Mais de manière inattendue, ce superbe spectacle nous a valu un incroyable instant de type « travelling de Kapo ». Le « travelling de Kapo », l’un des concepts les plus forts en cinéphilie (il se rapporte à une critique de Jacques Rivette, en 1961, d’un film de Gillo Pontecorvo, théorisé ensuite par le grand critique Serge Daney), est le moment de l’absolu « ça ne se peut pas », la seconde qui tue. C’est lorsque Germont père s’essuie les yeux au moment où Violetta renonce à Alfredo. Mais à ce moment-là encore, du haut de sa morgue, Violetta est pour lui une « chose » qui se doit de s’effacer. Germont est en mission/manipulation pour qu’elle abdique. Comment un tel geste, impossible, incroyable, « kapoïstique », a-t-il pu germer dans quel esprit ?
Grand chef
Musicalement cette Traviata est avant tout portée par la direction exemplaire de Jordan de Souza. Le mot « Portée » est utilisé au sens propre, vis-à-vis des chanteurs, dans les nuances, les phrasés, le creusement du spectre sonore (la profondeur de la fatalité par les graves). Indice de grandeur, avant l’acte III, le chef est caché dans la fosse pour que son entrée ne provoque pas d’applaudissements et qu’on entre dans le drame de la mort de Violetta.

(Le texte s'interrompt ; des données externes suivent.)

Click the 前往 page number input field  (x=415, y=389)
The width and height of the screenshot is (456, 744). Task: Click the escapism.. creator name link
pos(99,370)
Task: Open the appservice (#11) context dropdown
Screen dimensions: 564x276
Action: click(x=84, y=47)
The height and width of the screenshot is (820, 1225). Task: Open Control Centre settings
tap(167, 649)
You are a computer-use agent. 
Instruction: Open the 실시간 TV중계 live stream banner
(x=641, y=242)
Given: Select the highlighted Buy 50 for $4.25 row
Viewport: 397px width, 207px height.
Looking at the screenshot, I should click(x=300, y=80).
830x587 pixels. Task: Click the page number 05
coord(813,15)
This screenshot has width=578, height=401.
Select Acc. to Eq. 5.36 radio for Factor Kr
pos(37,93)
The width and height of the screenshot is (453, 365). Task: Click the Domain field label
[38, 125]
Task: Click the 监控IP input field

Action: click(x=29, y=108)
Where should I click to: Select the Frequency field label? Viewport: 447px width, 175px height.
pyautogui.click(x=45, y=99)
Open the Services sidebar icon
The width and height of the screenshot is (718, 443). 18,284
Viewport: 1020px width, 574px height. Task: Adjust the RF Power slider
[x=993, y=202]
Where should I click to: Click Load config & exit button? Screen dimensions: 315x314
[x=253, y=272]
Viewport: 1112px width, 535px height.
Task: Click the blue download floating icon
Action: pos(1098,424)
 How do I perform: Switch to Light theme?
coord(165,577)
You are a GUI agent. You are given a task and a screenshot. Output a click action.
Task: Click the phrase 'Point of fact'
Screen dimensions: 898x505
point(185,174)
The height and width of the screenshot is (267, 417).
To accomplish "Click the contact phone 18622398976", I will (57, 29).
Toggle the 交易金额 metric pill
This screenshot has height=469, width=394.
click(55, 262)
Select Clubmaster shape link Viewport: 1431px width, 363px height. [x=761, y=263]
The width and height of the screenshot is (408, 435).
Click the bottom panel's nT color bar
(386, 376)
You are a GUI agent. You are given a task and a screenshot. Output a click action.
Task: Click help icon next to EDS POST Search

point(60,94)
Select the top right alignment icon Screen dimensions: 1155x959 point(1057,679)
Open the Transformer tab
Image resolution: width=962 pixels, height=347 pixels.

Talise Trevigne est une excellente Traviata, pas une énorme voix, mais une chanteuse sensible et raffinée avec les justes inflexions, véhiculant les exactes émotions. Déception du côté de James Westman, vieux routier du rôle, mais dont (à 51 ans seulement) le chant est syllabique au lieu de déployer une belle ligne verdienne. Antoine Bélanger avait pris la place de Rame Lahaj en Alfredo dans la semaine sans que l’Opéra de Montréal juge l’information pertinente. Après un premier acte assez instable, le ténor québécois a trouvé ses marques dès le début de l’acte II faisant très honorable figure dans cette salle ingrate pour les voix.
Très bon plateau de seconds rôles, où se distinguaient le ténor Angelo Moretti en Gastone et le Docteur Grenvil de la basse Jean-Philippe McClish, et excellent choeur préparé par Claude Webster.
La Traviata
Opéra en trois actes de Verdi. Orchestre Métropolitain, Jordan de Souza. Mise en scène : Alain Gauthier. Salle Wilfrid-Pelletier, les 7, 9, 14 mai à 19 h 30 et le dimanche 12 mai à 14 h.